Doctor of Healthcare Administration (D.H.A.)

School

Health Services

Advisor

Donna L. Clews

Abstract

AbstractSubstance use disorders (SUDs) and fatal overdoses are a significant problem in the United States. A viable and effective method for treating SUDs is through telemedicine (tele-SUD) visits. Tele-SUD visits are an effective means of meeting with patients virtually, especially in the post-COVID-19 environment; however, a problem in health care exists concerning the availability of tele-SUD services in middle America. The purpose of this study was to investigate the impact of tele-SUD availability on rates of opioid overdose deaths in the state of Texas. Donabedian’s model of health care quality evaluation was used as the theoretical framework.
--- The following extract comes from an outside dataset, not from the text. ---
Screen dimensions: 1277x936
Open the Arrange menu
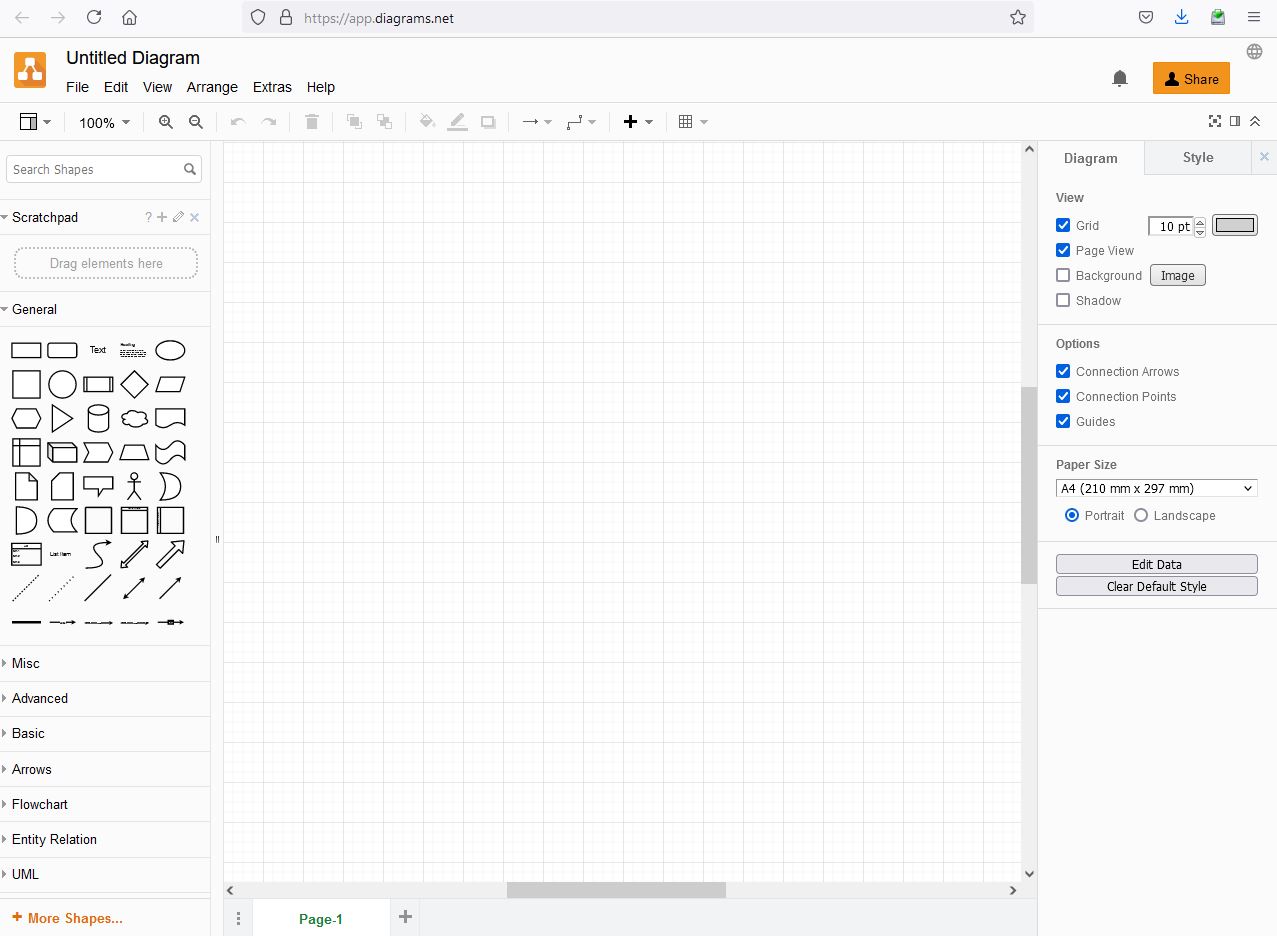212,87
A quantitative, independent samples, t-test analysis was used to investigate the relationship between telemedicine services and opioid overdose deaths in 254 counties in Texas in 2020. A regression analysis was conducted to determine if the amount of telemedicine availability per capita made a difference in fatal overdoses in each county of Texas. Data were collected from the U.S. Department of Health and Human Services’ Substance Abuse and Mental Health Services Administration and the University of Wisconsin’s County Health Rankings and Roadmaps. The independent variable was availability of tele-SUD, and the dependent variable was rates of countywide opioid overdose deaths in 2020. The results of the analysis revealed no statistically significant connection between the presence of telemedicine in a given county and its opioid overdose death rate. Findings from this study may be used for positive social change by tele-SUD administrators in designing their programs.